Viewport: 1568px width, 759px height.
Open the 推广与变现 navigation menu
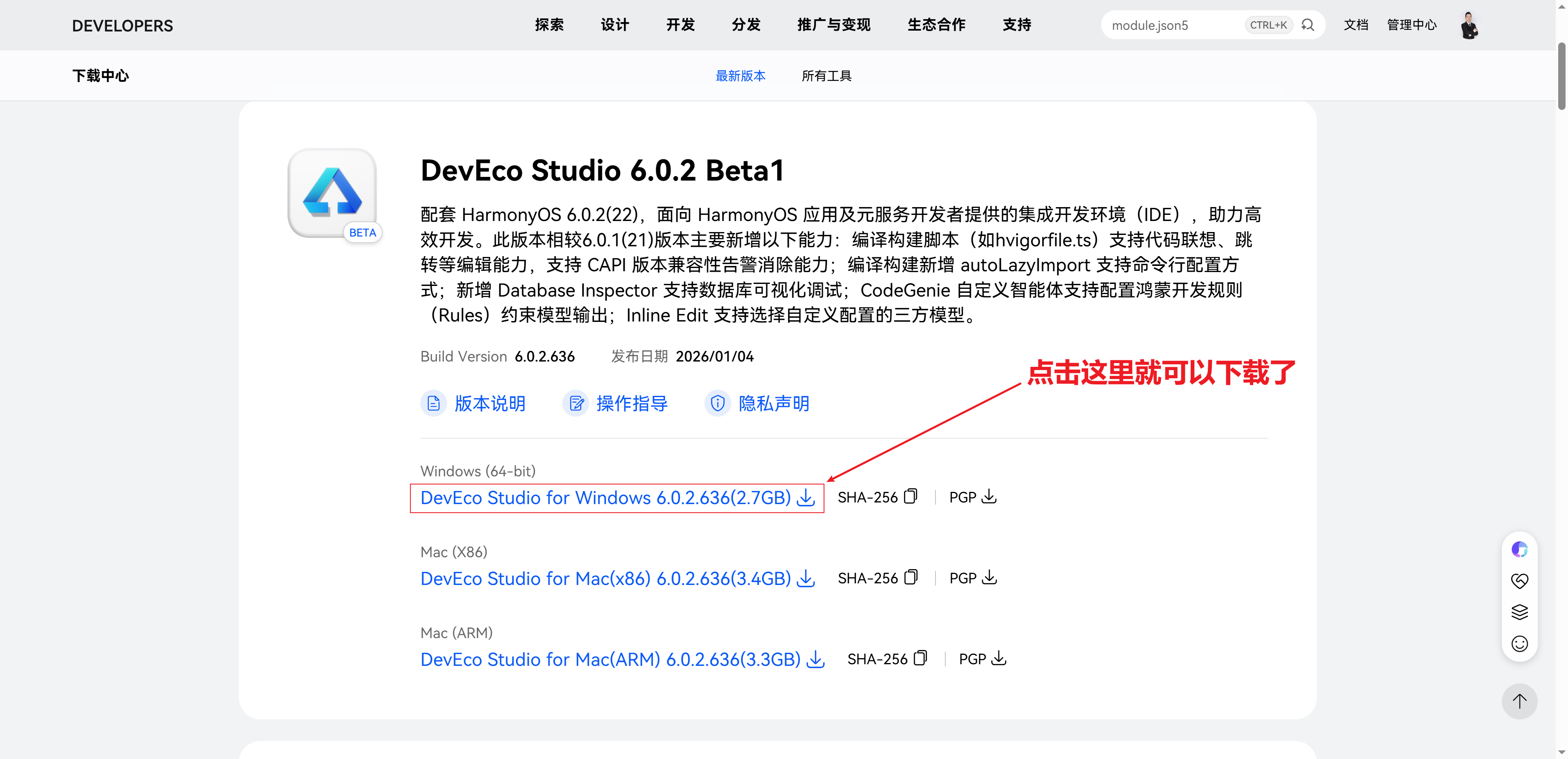point(833,25)
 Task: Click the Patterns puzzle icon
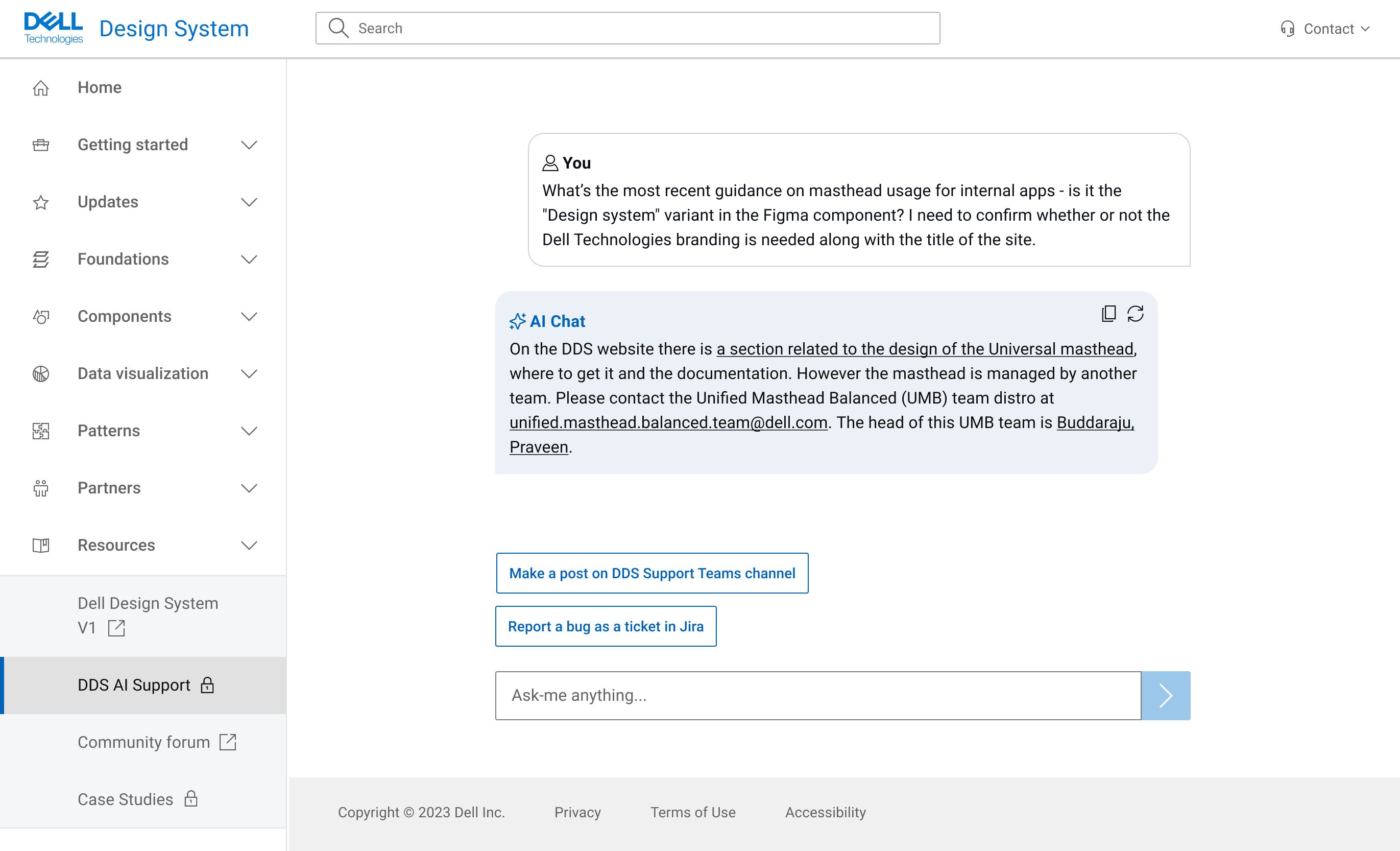pos(41,431)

################

● **Instructions to follow**
Would you retype the entries above in full, exactly as written, minus the pictures?

● **Output**
Viewport: 1568px width, 759px height.
Open the 推广与变现 navigation menu
point(833,25)
 Task: Click the Patterns puzzle icon
pos(41,431)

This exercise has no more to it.